Cecília baixou os olhos. Por consideração a Fernando, sua tolerância com Júlio era, na verdade, muito alta.

Se Amada não o tivesse corrompido no passado, fazendo-o implicar com ela todos os dias, chamando-a de mulher má de propósito para irritá-la, ela realmente não guardaria rancor de uma criança de três anos.

Por isso, quando Júlio se desculpou sinceramente e até tentou agradá-la para fazer as pazes...

Cecília, após uma breve hesitação e vendo aquele rosto tão parecido com o de Fernando, aceitou rapidamente.

Cecília levou Júlio para o andar de cima e sentou-se com ele na cama, olhando para o coelhinho branco deitado sobre o edredom.

Júlio adorava animais pequenos, especialmente os peludos.

Seus olhos brilhavam enquanto encarava o coelhinho, cintilando como pequenas estrelas no céu. Um sorriso enorme se abriu em seu rosto rosado e infantil, e ele parecia extremamente feliz.
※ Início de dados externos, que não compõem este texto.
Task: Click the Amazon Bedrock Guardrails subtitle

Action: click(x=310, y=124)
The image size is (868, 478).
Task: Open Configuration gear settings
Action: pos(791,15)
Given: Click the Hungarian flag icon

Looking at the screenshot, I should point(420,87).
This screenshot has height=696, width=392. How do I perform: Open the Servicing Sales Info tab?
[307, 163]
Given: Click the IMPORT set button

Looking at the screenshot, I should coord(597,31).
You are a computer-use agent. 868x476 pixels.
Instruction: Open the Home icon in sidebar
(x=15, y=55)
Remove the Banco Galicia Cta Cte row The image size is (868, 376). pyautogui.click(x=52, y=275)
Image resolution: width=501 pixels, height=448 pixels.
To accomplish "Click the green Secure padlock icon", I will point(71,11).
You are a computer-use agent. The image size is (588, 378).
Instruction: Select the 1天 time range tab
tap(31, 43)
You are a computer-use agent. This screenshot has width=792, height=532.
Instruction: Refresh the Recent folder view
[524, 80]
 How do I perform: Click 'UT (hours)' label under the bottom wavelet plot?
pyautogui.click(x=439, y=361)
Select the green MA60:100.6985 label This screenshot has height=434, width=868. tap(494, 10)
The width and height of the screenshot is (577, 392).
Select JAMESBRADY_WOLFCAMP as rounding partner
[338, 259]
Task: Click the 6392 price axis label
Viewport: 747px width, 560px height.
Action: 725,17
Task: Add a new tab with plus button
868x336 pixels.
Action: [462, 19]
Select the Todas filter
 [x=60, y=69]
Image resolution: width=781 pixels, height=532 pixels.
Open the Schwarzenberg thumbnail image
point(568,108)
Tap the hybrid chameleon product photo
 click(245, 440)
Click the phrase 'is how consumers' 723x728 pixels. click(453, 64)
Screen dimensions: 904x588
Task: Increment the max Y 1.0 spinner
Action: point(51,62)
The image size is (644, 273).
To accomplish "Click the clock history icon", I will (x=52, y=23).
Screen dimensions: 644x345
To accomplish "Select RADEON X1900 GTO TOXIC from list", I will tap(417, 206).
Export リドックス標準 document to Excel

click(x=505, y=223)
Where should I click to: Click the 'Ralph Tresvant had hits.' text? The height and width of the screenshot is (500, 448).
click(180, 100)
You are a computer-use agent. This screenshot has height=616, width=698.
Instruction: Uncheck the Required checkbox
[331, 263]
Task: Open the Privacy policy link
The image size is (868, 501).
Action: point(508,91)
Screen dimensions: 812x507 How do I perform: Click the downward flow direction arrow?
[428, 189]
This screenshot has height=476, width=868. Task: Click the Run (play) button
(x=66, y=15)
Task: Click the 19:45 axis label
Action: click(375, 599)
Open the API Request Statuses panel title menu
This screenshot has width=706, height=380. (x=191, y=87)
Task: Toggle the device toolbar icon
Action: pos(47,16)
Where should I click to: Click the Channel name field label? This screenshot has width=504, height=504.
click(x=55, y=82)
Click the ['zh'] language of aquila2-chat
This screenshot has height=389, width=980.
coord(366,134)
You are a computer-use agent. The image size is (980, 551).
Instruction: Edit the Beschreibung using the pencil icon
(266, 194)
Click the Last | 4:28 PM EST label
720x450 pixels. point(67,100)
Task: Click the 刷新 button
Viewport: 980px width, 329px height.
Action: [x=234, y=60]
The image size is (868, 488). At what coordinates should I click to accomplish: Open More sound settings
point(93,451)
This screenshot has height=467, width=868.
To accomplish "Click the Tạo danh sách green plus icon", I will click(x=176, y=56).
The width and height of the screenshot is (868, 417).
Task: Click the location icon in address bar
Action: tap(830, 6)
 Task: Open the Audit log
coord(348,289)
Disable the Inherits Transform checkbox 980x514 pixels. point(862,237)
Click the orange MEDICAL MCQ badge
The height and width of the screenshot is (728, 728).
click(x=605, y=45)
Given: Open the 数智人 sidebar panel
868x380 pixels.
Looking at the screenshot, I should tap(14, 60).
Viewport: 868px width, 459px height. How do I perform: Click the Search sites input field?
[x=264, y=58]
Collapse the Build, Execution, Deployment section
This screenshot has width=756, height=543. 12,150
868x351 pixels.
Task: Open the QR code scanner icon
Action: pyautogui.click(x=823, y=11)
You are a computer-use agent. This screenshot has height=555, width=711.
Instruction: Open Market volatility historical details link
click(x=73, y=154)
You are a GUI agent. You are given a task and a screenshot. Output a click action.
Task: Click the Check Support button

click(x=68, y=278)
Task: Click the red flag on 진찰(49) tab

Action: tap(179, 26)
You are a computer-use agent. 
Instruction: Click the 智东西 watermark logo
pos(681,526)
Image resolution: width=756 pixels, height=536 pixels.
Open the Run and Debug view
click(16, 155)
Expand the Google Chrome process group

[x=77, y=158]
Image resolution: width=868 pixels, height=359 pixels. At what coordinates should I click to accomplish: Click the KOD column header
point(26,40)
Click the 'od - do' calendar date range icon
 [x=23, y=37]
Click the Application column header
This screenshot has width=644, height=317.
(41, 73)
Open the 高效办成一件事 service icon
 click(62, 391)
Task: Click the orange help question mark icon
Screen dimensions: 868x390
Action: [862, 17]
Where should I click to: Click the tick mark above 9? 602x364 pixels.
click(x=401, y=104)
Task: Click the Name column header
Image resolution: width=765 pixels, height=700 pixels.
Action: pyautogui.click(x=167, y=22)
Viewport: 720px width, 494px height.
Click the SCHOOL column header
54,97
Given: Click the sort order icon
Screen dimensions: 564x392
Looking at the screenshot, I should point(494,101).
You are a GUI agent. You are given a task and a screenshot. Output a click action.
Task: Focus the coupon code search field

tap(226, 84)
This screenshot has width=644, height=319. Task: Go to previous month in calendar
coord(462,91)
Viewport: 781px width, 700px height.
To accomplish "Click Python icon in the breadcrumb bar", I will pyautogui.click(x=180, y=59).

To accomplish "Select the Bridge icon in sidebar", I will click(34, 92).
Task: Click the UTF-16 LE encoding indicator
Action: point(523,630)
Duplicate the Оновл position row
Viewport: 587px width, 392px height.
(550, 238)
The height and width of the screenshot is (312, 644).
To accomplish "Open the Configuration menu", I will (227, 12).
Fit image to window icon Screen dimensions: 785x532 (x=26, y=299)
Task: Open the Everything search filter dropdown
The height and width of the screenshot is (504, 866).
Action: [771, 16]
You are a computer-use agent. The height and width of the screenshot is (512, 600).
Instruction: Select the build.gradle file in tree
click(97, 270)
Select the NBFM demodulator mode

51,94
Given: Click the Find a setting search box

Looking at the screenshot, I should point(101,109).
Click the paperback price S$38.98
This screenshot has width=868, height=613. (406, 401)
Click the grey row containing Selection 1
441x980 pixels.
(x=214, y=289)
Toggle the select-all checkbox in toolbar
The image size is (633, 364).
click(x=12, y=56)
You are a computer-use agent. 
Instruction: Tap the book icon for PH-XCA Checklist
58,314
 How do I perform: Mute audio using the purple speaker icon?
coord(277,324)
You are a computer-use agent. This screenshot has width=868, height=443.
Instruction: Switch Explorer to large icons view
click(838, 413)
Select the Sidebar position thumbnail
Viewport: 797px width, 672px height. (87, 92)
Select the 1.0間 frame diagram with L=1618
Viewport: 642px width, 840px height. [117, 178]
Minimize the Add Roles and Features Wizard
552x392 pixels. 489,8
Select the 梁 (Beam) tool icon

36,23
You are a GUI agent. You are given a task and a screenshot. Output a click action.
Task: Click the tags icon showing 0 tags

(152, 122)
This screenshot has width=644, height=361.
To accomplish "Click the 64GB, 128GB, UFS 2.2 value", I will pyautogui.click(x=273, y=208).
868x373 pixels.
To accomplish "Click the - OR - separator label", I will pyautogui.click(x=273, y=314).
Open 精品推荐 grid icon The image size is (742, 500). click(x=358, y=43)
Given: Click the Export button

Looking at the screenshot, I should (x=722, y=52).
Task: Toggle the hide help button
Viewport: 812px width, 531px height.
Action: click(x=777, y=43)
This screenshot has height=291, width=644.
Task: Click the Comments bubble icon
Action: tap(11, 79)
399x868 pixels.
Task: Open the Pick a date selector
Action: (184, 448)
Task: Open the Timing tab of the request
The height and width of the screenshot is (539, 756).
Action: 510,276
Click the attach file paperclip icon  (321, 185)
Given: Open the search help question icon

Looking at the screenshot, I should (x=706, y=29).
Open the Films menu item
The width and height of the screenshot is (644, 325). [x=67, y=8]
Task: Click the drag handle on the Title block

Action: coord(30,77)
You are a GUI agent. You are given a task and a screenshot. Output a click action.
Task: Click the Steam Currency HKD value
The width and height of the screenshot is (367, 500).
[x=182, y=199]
Cecília baixou o olhar e o observou atentamente por um momento. Tentou se conter, mas no final não conseguiu e perguntou em voz baixa.

— Júlio...

— O que a sua mãe... costumava dizer sobre mim para você?

Ela estava realmente curiosa.

Que tipo de ideias Amada vinha incutindo em Júlio para que uma criança originalmente tão dócil e sensata a odiasse tanto, a ponto de mudar completamente de temperamento?

Quando algo é estranho demais, com certeza há algo errado.

Cecília sentia que havia algo suspeito ali.

Júlio ainda era pequeno, não tinha muitas malícias e era de uma natureza muito pura.

Ele não pensou muito; respondeu o que lhe veio à mente, piscando seus grandes olhos negros, límpidos e brilhantes, e disse com sua vozinha de criança, contando nos dedos.

— Hmm... na verdade, ela não dizia muito. Eram sempre as mesmas frases, repetidas todos os dias.

Júlio inclinou a cabeça levemente, franziu a testa de novo, com dificuldade para se lembrar.

— Hmm... a mamãe... a mamãe também dizia...

— Ela dizia que o papai estava escondido por você, Cecília. Porque você não gostava de mim e da mamãe, então o papai também passou a nos odiar e não queria mais nos ver, por isso você o escondeu!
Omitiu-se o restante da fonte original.